Citoyens sous surveillance

Sous état d’urgence permanent, pour des résultats en matière anti-terroristes infimes mais des dizaines de poursuites judiciaires à l’encontre de militants d’organisations syndicales, la France s’enfonce de plus en plus dans un régime de surveillance généralisée.

Dernier avatar de ce phénomène, la création d’un fichier nommé TES (pour Titres Electroniques Sécurisés), qui permet le fichage de toute la population, enfants compris !

Comment est-ce possible ? Alors qu’en 2012, Nicolas Sarkozy avait voulu mettre en place un tel fichier, ce que le Conseil constitutionnel lui avait refusé, et bien comme pour la loi Travail, la "gôche" se charge de faire passer ce que la droite n’avait alors pas réussi.

Le 28 octobre, le gouvernement a donc publié le décret TES (contre l’avis de la CNIL). Ce fichier permettra de consigner sur un fichier unique les plus importantes des données personnelles de tous les citoyens de plus de 12 ans. En l’occurrence, toutes les informations figurant sur leur passeport et carte nationale d’identité, mais également celles apparaissant sur les formulaires de demande de ces documents : état civil, couleur des yeux, photo du visage, taille, empreintes digitales, noms et prénoms des ascendants, nationalités de ceux-ci (!), adresse postale, mail, numéros de téléphone... Rien que ça !

Jusqu’à présent, pour recueillir sur un citoyen toutes ces informations, gendarmes et policiers devaient consulter un grand nombre de fichiers et mener une véritable enquête (donc théoriquement sous le contrôle d’un juge judiciaire... sauf sous état d’urgence). Désormais, ils n’auront plus qu’à interroger le TES.

En théorie, ce fichier doit servir à lutter contre le trafic de faux papiers, et donc le phénomène croissant d’usurpation d’identité. Acte très grave ayant de très lourdes conséquences sur la vie de la victime et de ses proches. Et personne ne peut contester qu’il faille lutter contre ce fléau.

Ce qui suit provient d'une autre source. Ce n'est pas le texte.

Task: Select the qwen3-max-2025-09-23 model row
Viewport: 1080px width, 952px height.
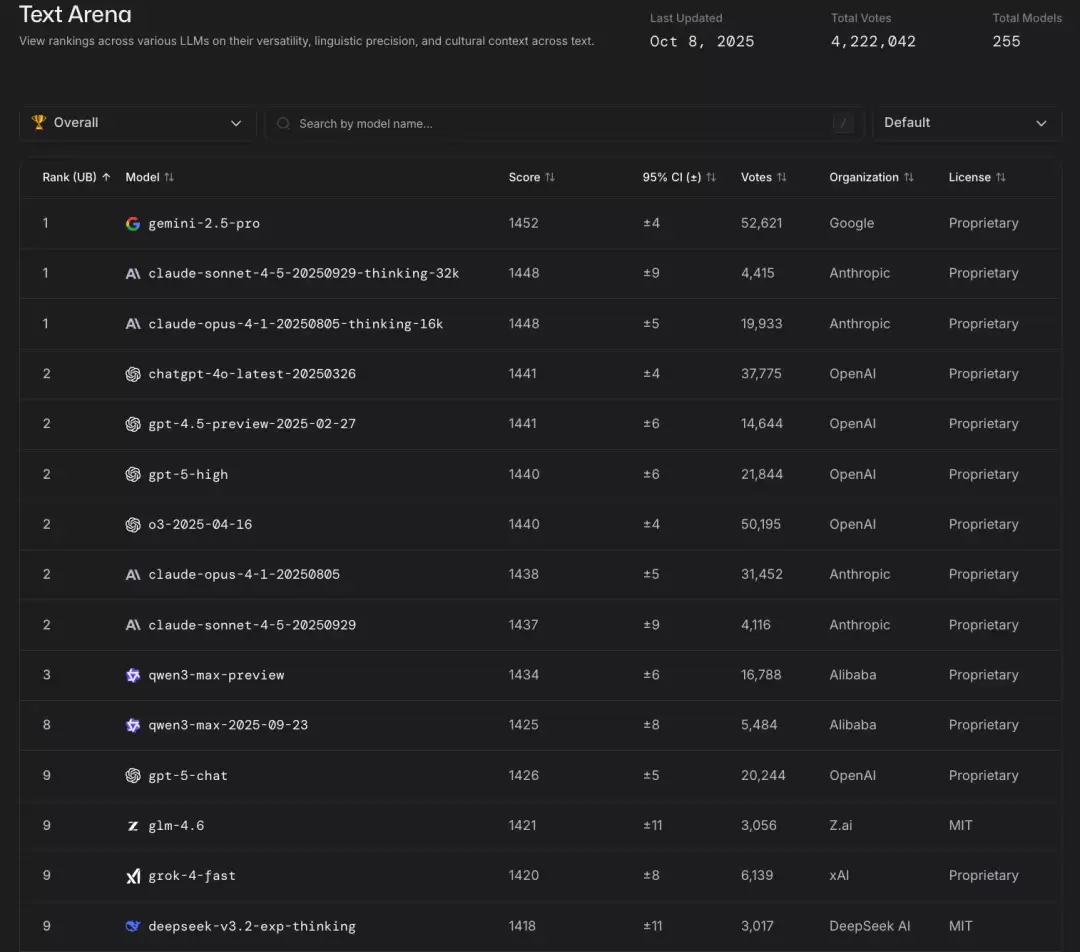Action: click(226, 725)
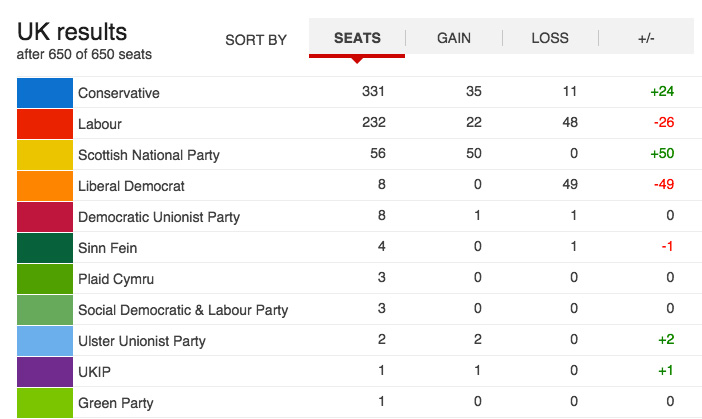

Oui... mais. En 2012, l’actuel ministre de la Justice, Jean-Jacques Urvoas, écrivait sur son blog à propos du projet de fichier de Nicolas Sarkozy : "Aucun fichier informatique n’est impénétrable. Toutes les bases de données peuvent être piratées. Ce n’est toujours qu’une question de temps." Ce billet était intitulé : "Contre le fichier des honnêtes gens".

Michel Tubiana, président d’honneur de la Ligue des droits de l’homme ne dit pas autre chose aujourd’hui : "aucun fichier n’est inviolable et [...] plus il est gros, plus il est consultable, plus les risques de hackage sont grands".

A ce jour, un seul fichier général de la population a existé en France : constitué en 1940, il fut détruit à la Libération. Quelle référence ! Et la création de la CNIL en 1978 est le résultat d’un projet de loi, Safari, en 1974 qui prévoyait le fichage informatique de tous les Français sur la base des numéros de Sécurité sociale... avant d’être retiré.

Le 15 novembre, l’Observatoire des libertés et du numérique (dont sont membres la LDH, la Quadrature du Net, le Syndicat des avocats de France et le syndicat de la magistrature) a réclamé publiquement l’abrogation du fichier TES, en déclarant ceci : "Si la volonté d’empêcher techniquement toute falsification peut sembler légitime, l’histoire nous rappelle combien la capacité à résister à des dérives autoritaires passe par la faculté d’échapper au contrôle étatique, notamment sur son identité. Les fichiers centralisés ne font pas les régimes autoritaires, mais tout régime autoritaire s’appuie sur un fichage de sa population".

La FSU-Finances ne peut que partager cette analyse et s’associe à cet appel en demandant l’abrogation du fichier TES.